Top 10 Problems Solved by PostGIS

Leo Hsu and Regina Obe


lr@pcorp.us Consulting

Buy our books! at http://www.postgis.us/page_buy_book

Book in progress: pgRouting: A Practical Guide http://locatepress.com/pgrouting

1. Find N-closest places (KNN)

Given a location, find the N-Closest places.

Example N-Closest using Geography data type

Closest 5 Indian restaurants to here

SELECT name, other_tags->'amenity' As type,  
    ST_Point(-73.988697, 40.69384)::geography <-> geog As dist
FROM brooklyn_pois As pois
WHERE other_tags @> 'cuisine=>indian'::hstore 
ORDER BY dist
LIMIT 5;
           name            |    type    |       dist
---------------------------+------------+------------------
 Asya                      | restaurant |  704.78880769187
 Desi Express (food truck) | fast_food  | 2071.71309417315
 Joy Indian Restaurant     | restaurant | 2108.03043091333
 Bombay Cuisine            | restaurant | 2170.82610386014
 Diwanekhaas               | restaurant | 2407.92883192109
(5 rows)

2. What places are within X-distance

Limit results set by distance rather than number of records. Like KNN, geometry can be anything like distance from a road, a lake, or a point of interest.

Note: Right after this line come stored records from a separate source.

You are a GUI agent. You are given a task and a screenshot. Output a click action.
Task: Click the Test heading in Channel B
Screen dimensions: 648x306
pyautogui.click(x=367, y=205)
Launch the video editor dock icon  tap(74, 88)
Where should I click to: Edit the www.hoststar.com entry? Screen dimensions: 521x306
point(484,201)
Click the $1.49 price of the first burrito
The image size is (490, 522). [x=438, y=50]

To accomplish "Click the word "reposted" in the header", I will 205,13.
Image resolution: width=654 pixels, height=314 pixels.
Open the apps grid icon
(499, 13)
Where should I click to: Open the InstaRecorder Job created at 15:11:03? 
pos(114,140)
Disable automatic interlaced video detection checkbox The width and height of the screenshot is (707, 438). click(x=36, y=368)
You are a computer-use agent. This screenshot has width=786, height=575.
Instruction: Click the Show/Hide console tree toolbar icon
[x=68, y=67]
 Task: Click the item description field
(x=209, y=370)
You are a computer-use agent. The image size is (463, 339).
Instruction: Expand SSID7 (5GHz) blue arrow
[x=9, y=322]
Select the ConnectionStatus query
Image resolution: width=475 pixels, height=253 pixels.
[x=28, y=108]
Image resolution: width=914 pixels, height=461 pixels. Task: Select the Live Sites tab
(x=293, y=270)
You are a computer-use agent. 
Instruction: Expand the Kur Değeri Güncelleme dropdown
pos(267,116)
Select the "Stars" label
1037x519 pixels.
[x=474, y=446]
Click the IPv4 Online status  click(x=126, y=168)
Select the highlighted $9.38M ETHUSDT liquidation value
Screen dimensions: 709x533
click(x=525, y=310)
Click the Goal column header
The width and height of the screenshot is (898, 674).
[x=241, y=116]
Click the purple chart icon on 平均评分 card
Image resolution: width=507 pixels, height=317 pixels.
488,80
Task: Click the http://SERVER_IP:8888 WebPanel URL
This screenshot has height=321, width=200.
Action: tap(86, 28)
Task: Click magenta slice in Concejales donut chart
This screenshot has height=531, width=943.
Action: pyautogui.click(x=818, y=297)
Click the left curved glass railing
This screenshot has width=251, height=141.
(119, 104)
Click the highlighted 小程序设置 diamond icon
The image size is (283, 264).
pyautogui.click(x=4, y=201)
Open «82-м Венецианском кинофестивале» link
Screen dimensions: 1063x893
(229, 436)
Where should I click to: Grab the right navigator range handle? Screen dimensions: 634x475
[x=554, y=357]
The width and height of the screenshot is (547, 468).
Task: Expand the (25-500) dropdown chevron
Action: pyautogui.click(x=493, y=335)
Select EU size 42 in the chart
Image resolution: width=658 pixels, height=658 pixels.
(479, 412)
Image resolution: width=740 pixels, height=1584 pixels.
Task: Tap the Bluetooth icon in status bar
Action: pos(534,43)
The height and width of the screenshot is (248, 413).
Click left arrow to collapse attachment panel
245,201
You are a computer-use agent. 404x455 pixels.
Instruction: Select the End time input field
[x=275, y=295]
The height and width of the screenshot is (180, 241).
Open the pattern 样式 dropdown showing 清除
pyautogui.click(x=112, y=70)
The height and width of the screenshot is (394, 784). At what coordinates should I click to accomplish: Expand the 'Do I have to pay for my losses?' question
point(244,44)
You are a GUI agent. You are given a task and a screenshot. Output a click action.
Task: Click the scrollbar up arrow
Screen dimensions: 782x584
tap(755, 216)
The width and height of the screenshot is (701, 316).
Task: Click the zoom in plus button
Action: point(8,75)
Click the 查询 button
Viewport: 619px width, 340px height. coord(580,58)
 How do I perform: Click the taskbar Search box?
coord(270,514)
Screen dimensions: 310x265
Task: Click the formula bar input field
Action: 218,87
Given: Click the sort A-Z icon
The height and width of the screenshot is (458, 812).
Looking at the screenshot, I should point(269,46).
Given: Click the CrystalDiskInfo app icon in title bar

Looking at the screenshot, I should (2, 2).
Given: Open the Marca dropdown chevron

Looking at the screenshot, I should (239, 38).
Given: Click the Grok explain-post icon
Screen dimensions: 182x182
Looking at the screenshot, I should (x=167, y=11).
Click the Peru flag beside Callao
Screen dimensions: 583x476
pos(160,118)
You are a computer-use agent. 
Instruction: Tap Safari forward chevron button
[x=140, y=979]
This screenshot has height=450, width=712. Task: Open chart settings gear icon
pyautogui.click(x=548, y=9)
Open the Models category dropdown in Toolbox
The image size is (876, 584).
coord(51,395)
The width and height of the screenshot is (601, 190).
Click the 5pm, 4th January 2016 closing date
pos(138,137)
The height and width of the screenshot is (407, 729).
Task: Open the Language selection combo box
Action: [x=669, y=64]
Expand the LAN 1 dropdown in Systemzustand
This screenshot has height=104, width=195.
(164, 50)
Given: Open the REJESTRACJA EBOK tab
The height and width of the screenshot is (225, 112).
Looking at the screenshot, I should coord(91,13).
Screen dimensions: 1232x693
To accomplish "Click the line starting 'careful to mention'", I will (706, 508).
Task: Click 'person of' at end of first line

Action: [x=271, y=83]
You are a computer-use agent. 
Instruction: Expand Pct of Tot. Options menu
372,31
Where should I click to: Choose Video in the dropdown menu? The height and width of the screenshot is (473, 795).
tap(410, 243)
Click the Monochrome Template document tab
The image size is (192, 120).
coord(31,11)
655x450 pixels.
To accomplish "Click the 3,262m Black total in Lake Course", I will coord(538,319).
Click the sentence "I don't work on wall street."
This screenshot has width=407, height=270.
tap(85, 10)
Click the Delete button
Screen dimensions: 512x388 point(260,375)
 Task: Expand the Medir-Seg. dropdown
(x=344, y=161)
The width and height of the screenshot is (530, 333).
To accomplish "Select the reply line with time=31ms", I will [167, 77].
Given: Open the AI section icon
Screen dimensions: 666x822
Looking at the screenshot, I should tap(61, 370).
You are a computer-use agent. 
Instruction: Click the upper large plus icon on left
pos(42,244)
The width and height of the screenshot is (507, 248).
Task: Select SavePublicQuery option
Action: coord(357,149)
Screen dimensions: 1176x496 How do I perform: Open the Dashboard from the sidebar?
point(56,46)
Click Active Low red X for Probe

Example: Geography within 1000 meters of location

Things within 1000 meters from a location. This will work for PostGIS 1.5+

SELECT name, other_tags->'amenity' As type,  
	ST_Distance(pois.geog,ref.geog) As dist_m
FROM brooklyn_pois AS pois, 
	(SELECT ST_Point(-73.988697, 40.69384)::geography) As ref(geog)
WHERE other_tags @> 'cuisine=>indian'::hstore 
    AND  ST_DWithin(pois.geog, ref.geog, 1000)
ORDER BY dist_m;
           name            |    type    |    dist_m
---------------------------+------------+---------------
 Asya                      | restaurant |  704.31393886
(1 row)

3. Containment

Commonly used for political districting and aggregating other pertinent facts. E.g. How many people gave to political campaigns in 2013 and what was the total per boro ordering by most money.

SELECT c.boro_name, COUNT(*) As num, SUM(amount) As total_contrib
FROM ny_campaign_contributions As m INNER JOIN nyc_boros As c ON ST_Covers(c.geom, m.geom)
GROUP BY c.boro_name
ORDER BY total_contrib DESC;
   boro_name   | num  | total_contrib
---------------+------+---------------
 Manhattan     | 4872 |    4313803.55
 Queens        | 3751 |    1262684.36
 Brooklyn      | 2578 |    1245226.04
 Staten Island |  813 |     248284.47
 Bronx         |  999 |     219805.02
(5 rows)

4. Map Tile generation

Common favorite for generation tiles from OpenStreetMap data. Check out TileMill which reads PostGIS vector data and can generate tiles. Various loaders to get that OSM data into your PostGIS database: osm2pgsql, imposm, GDAL.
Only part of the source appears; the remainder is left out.